What you need to do —
1: Can you copy, word for word, the part of the passage on vitamin E and cognitive decline that begins with the words containing "The researchers analyzed" and ends with "cognitively normal people."?
2: What would come next in the passage on vitamin E and cognitive decline? Continue it from its final sentence.

The researchers analyzed the detailed vitamin E blood level status in a total of 521 people; 168 people with Alzheimer’s, 166 people with mild cognitive impairment, and 187 cognitively normal people. 

Those with cognitive impairment or Alzheimer’s were almost never in the highest third of vitamin E status in their blood levels, and were typically in the lowest status. For tocotrienols those with cognitive decline were 92 percent less likely to be in the top third in their blood levels; those with Alzheimer’s were 94 percent less likely to be in the top third.

For tocopherols, 85 percent were less likely to be in the top third for both cognitive impairment and Alzheimer’s.

Clearly, better vitamin E in the blood predicts better vitamin E status in the brain and therefore, better protection of the brain from damage that leads to cognitive decline.

Data for analysis —
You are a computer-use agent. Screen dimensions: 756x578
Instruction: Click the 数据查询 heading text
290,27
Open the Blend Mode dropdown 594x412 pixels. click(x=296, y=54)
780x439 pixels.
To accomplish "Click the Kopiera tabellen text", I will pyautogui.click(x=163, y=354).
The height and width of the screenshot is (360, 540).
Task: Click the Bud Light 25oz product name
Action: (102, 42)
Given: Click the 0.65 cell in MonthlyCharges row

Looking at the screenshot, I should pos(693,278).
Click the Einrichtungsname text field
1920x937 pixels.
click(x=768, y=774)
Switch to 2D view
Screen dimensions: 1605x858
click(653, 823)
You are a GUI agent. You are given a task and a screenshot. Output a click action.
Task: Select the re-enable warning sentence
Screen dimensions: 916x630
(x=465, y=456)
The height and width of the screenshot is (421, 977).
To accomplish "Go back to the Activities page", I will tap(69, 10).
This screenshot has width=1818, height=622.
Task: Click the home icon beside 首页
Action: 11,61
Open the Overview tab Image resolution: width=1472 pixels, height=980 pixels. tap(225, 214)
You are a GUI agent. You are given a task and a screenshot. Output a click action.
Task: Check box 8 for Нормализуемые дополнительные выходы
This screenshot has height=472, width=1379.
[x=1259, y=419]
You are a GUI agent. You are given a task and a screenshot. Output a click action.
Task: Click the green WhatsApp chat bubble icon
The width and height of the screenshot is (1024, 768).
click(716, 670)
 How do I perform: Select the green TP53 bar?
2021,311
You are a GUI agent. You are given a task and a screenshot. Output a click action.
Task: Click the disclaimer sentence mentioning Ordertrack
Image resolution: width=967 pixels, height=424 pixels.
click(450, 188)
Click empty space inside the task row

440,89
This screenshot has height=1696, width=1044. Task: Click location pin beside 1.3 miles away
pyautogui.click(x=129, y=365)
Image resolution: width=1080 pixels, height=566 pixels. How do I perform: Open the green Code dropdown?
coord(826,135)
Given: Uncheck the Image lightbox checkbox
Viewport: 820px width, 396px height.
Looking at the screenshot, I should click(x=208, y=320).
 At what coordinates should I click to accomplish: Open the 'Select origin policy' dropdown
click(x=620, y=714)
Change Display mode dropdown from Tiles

Answer set —
1:
The researchers analyzed the detailed vitamin E blood level status in a total of 521 people; 168 people with Alzheimer’s, 166 people with mild cognitive impairment, and 187 cognitively normal people.

2:
Another interesting study has identified two important conclusions for the very first time.  One is that vitamin E is needed for cell membrane repair.  The other is that a lack of vitamin E reduces the ability of cells to repair. While this study was done with muscles, the mechanism of rejuvenation likely applies to your brain as well. 

I have previously reported that at the point at which vitamin E levels in the brain decline, is like the straw that breaks the camel’s back, in terms of Alzheimer’s onset. It thus appears that the forms of vitamin E are not only needed for cellular protection but also for cellular rejuvenation.